Written instruction:
Copy everything from the line containing "Go to previous date range with left chevron" down to the end of the records, swapping "chevron" for "arrow" and changing nothing else. Leave out the pictures.

───

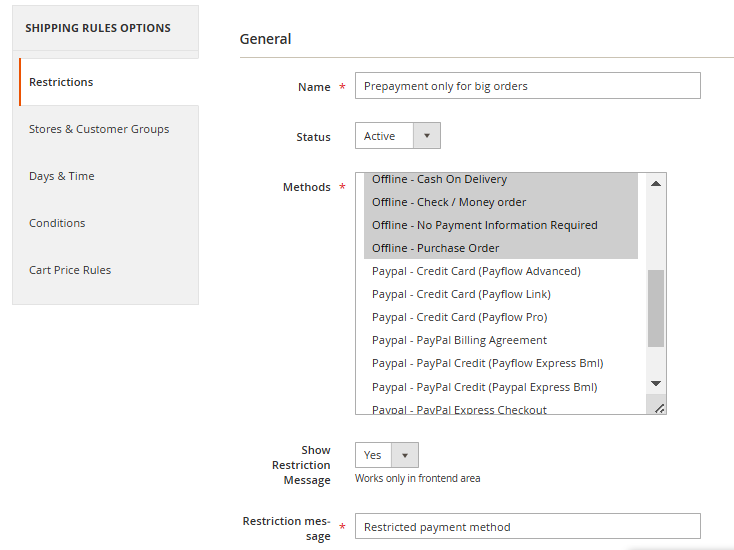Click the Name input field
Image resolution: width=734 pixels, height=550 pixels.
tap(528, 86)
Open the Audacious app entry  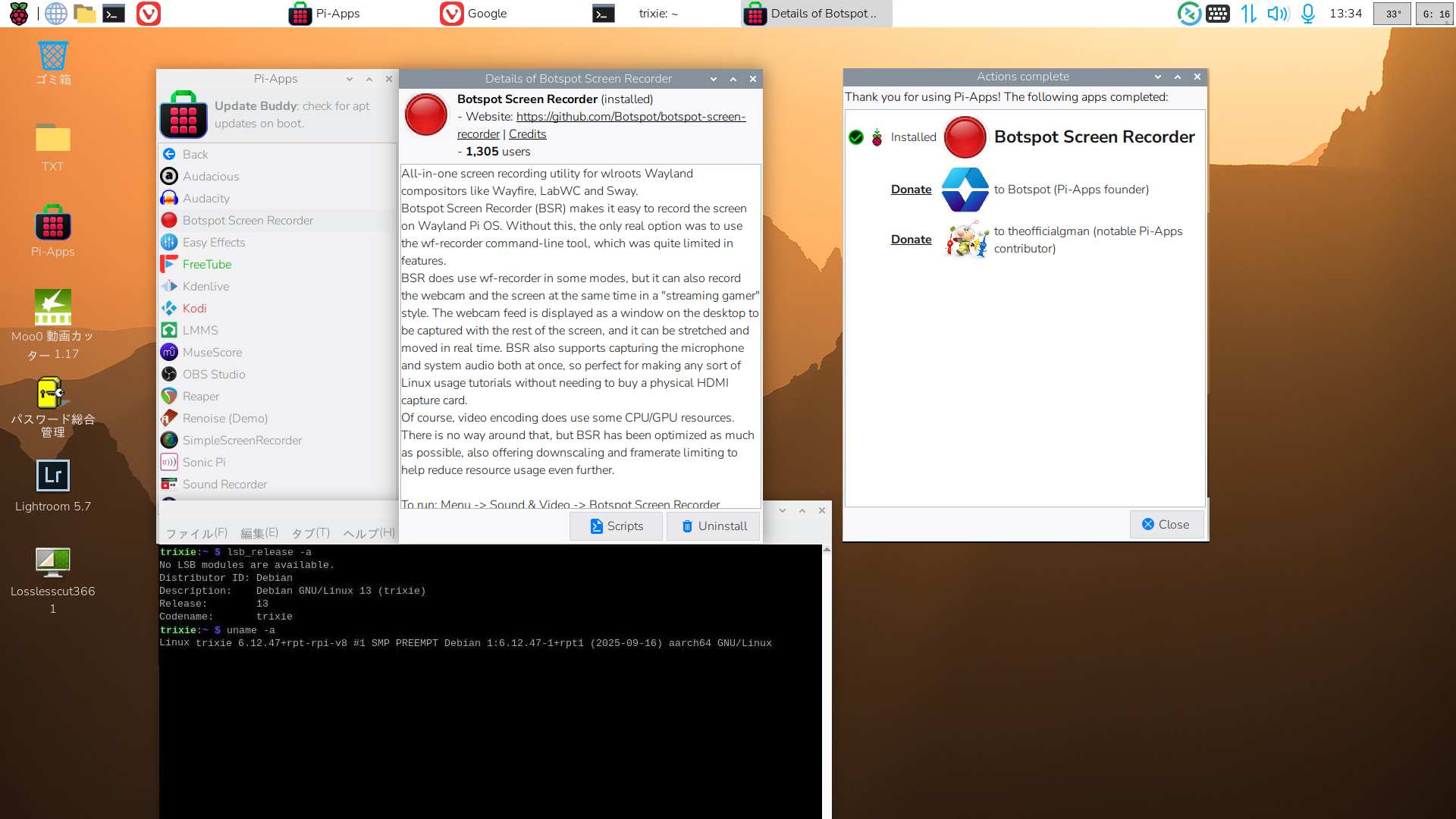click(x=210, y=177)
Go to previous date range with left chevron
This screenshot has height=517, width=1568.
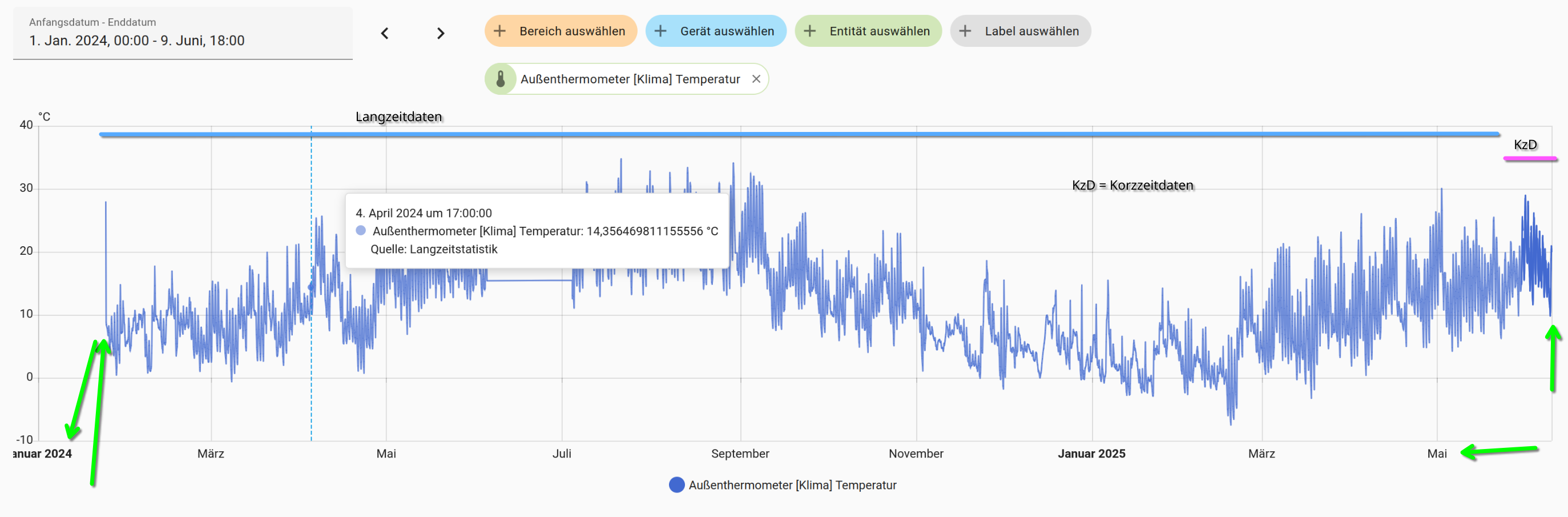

───

Task response:
Go to previous date range with left arrow
This screenshot has height=517, width=1568.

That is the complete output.